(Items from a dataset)
★ ★ ★ ★
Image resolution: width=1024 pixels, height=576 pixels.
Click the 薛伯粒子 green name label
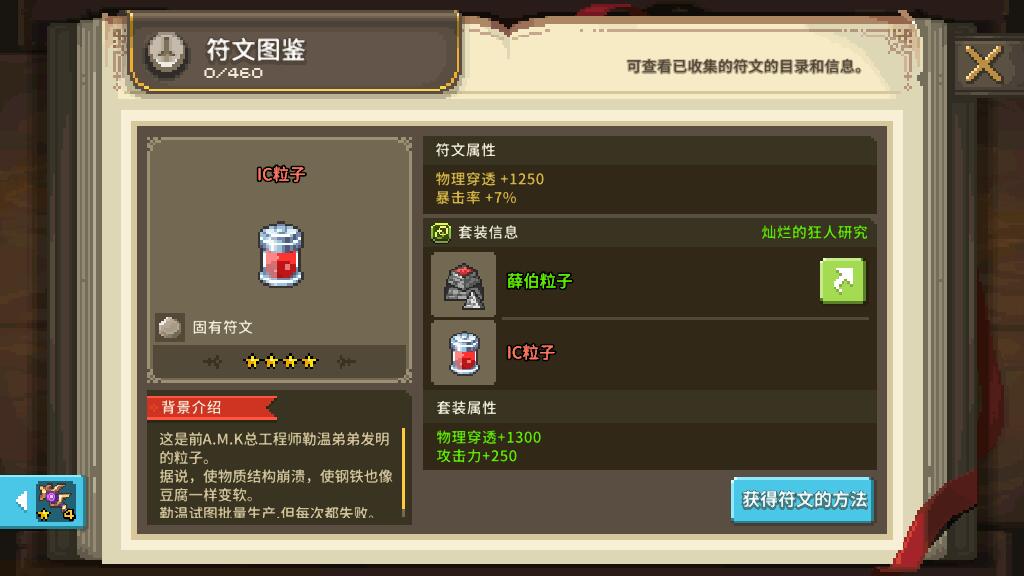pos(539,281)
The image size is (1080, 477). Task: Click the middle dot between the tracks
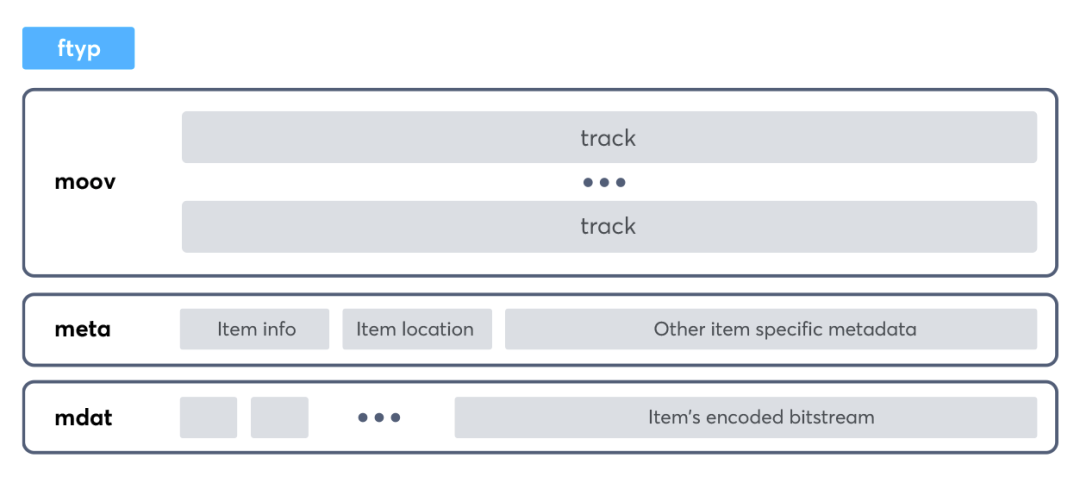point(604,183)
★ ★ ★ ★
- Goal of the exercise: Only the lines from the line with "The image size" through the closing line of the data, both included, should be set down, exactly as written and without pictures.

- Exercise output:
The image size is (1080, 477). Task: Click the middle dot between the tracks
point(604,183)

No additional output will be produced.